なので、指摘されている通り、ドイツ製のこのウランがマンハッタン計画に使われていたことを100%否定することは不可能だけれど、その可能性はゼロに等しい。タイミング的に、マンハッタン計画そのものがこの「拾いものが無ければ計画続行は不可能」とするような暗中模索な計画であった可能性は無いし、万一使われていたとしても、予備的なものとか調査目的程度だったのではないかな、と。そしてそのようなことをするためのリソースが確保できたか否かもちょいと疑問。
そんなわけで、ドイツが反応弾...じゃなくて核爆弾を創っていて、それを米国が流用したとか、日本に投下されたものがドイツ製ってのは、ネタとしては面白いけど、それ以上のものではない。まぁ、ドイツの技術が戦後の米国やソ連などに大きな影響を与えたことは否定しないけれどね。

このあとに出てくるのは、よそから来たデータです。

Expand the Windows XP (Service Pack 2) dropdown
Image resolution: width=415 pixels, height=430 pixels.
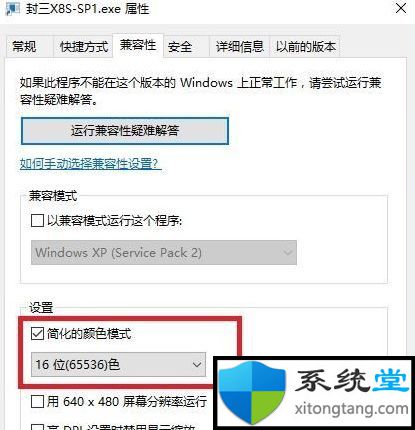(x=164, y=253)
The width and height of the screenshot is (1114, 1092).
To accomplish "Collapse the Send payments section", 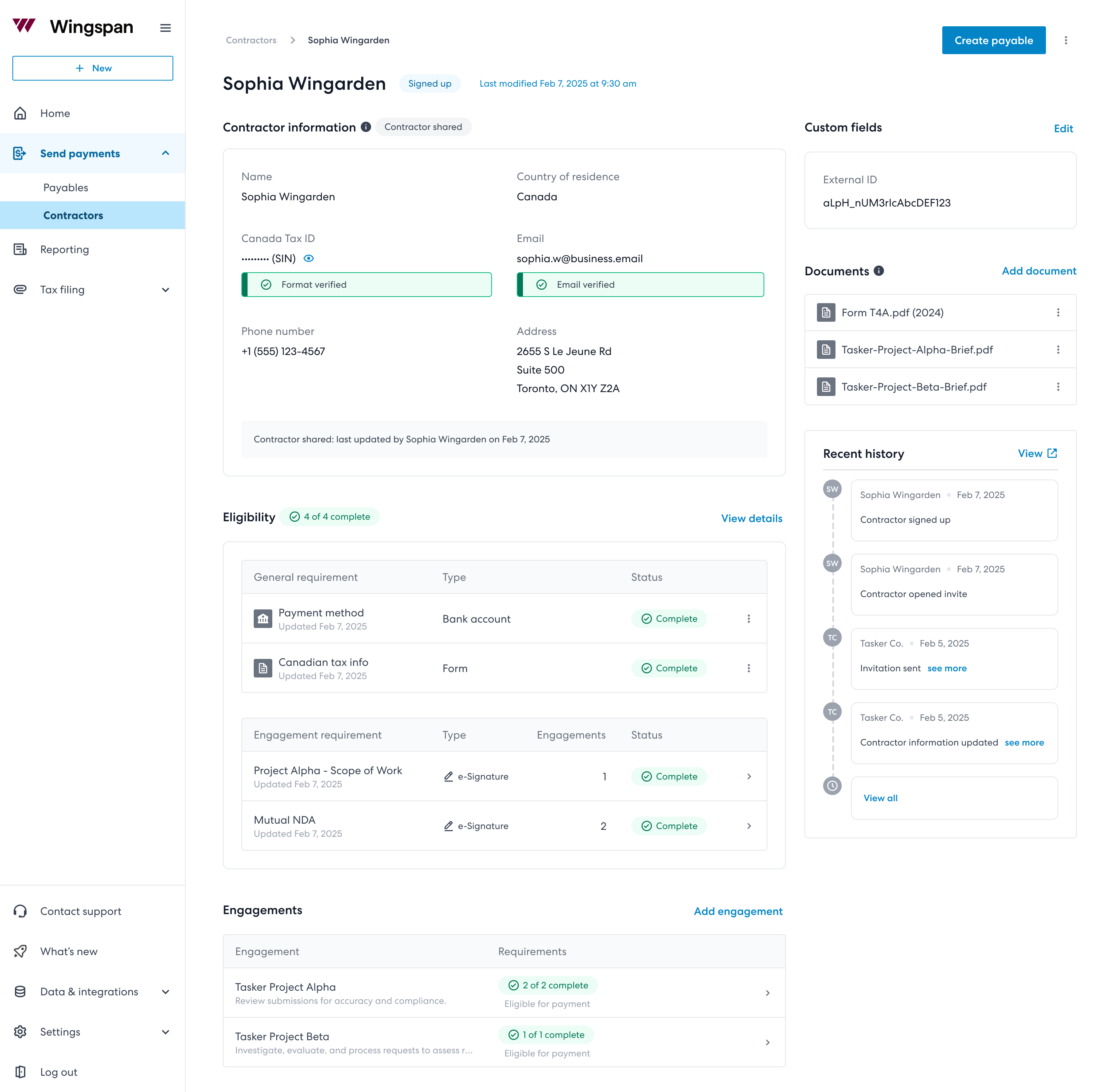I will click(x=165, y=153).
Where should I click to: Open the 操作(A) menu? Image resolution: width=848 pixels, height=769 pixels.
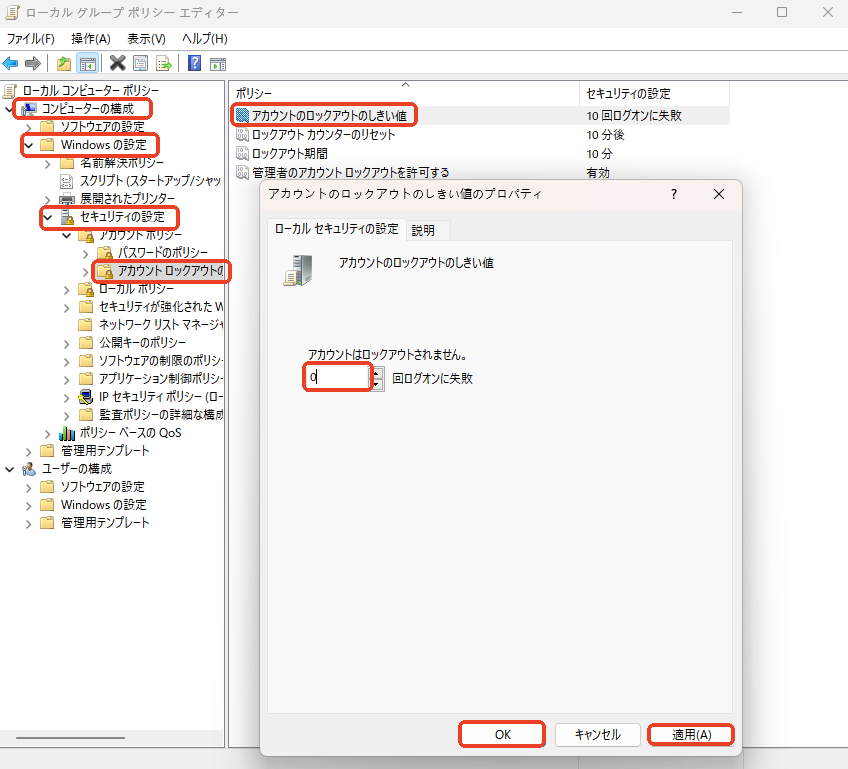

今度は、三発目の原爆が投下されていたが不発だったという昔々の与太話をみかけたが、あれも嘘っぱちですから。たしか、二十年ぐらい前に週刊新潮が追っかけて、こういうことですとあきらかにしていた記憶がある。
— 赤城毅 (@akagitsuyoshi) 2016年8月6日
これもネタ話としては結構有名。架空戦記のネタ元としても使われることも少なくない。どうせなら二発目、あるいは一発目が不発で、日本軍に回収されたけど、結局手出しも出来ずに終戦、そして各国がブツを回収するために暗躍する、的な話の方が面白い気がする。不発に終わったことで歴史の流れも多分に変わるだろうから、結構ダイナミックな歴史改変が楽しめるかもね。